The high representative for Foreign Policy of the EU, Josep Borrell, wants the Foreign Ministers to approve his proposal on Monday as an element of pressure for the Jewish State to improve its respect for human rights in the context of the conflict in Gaza, now extended to Lebanon. This is stated in the draft Council decision that his team has prepared for Monday’s meeting in Brussels, and in which he assures that the measure is merely political and will have no financial consequences. The initiative has already aroused strong opposition in Berlin and other European capitals, which predicts that it will remain as a last political gesture by Borrell who has already left office.
“It is appropriate to suspend political dialogue with Israel as long as there are no significant improvements in respect for human rights,” states the European External Action Service (EEAS), headed by Borrell, in the preamble to the proposed decision, which has been able consult EL PAÍS. “The obligation to respect human rights under Article 2 of the Association Agreement does not cease in the event of armed conflict,” he points out.
The proposal, however, has no political significance, various diplomatic sources acknowledge. It has already been “We are always in favor of keeping the channels of dialogue open. Of course, this also applies to Israel,” the German Foreign Ministry reacted this Thursday to the letter with the proposal sent the day before by Borrell. For Berlin, the Association Agreement is the “adequate framework” precisely to address these types of issues and closing that avenue of dialogue “does not help anyone.” In a televised interview, the head of German diplomacy, Annalena Baerbock, has advanced her “no” to Borrell, although she has indicated that her Government does contemplate actions against individual Israeli ministers for possible violations of international law.
Berlin is not alone in its no to Borrell. European diplomatic sources have anticipated the discomfort that the proposal, inspired by the demand made in February by Spain and Ireland, has caused in a group of countries – much larger than the traditional hard core of States reticent to criticize Israel that make up Germany, Austria, Hungary and the Czech Republic—which consider that it will not help resolve the conflict and will make the division that this issue causes within the Twenty-seven even more visible. The fear is that this step, which they regret has come “without prior notice”, will also complicate the head of European diplomacy.
The justification for the measure proposed by Borrell – which does not imply the suspension in itself of the entire Association Agreement, which has marked the EU’s relations with Israel since 2000, but only of the political dialogue – is the conclusion reached by the European External Action Service after analyzing for months the actions of Benjamin Netanyahu’s Government in terms of human rights in the context of the conflict in the Middle East: Israel “has not responded sufficiently” to date (November) to the concerns expressed by Brussels. Hence, he notes, “the EU should invoke the human rights clause to suspend political dialogue with Israel.”
The decision itself, according to the draft, is very short: just three articles in which it decides the suspension of the “political dialogue with Israel”, that this measure can be discussed in the Association Council “if Israel so requires” and the entry into force of the same as soon as it is published in the Official Journal of the EU.

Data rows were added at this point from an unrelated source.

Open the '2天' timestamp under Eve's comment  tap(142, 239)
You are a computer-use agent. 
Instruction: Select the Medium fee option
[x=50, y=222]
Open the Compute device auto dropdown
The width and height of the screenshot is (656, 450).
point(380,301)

What extends the legal text is the long preamble, which details, since the outbreak of the conflict after the Hamas terrorist attack against Israel on October 7, all the decisions regarding the humanitarian situation in Gaza first and in Lebanon. now, and their demands that Israel act in compliance with international law, especially humanitarian law. Without the Netanyahu Government having responded adequately so far, he highlights.
“The European Council has repeatedly called on the Israeli Government to comply with its obligations under international humanitarian law, in particular to distinguish between combatants and civilians and to apply the principle of proportionality in Gaza and Lebanon,” the text recalls. He has also time and again called on the Netanyahu government to “thoroughly and independently investigate violations of international humanitarian law and implement the legally binding orders of the United Nations International Court of Justice,” as well as to “facilitate the work of the Cross International Red”.
Despite this, the EEAS notes, “the Israeli Armed Forces have continued their military attacks in Gaza for more than a year, and against Lebanon for two months, which in many instances have resulted in a disproportionate loss of civilian life.” Furthermore, he adds, “the Israeli Government has prevented an independent investigation by international organizations.”
Similarly, although the European Council “has repeatedly condemned extremist settler violence,” “the Israeli Government has not put an end to such violence, but has indirectly encouraged the forcible seizure of Palestinian land through the so-called illegal settlement legalization law, which is contrary to international law.”
According to the EEAS, the decision to suspend political dialogue by the Twenty-Seven is more urgent than ever given the “risk of a worsening of the humanitarian catastrophe in Gaza.”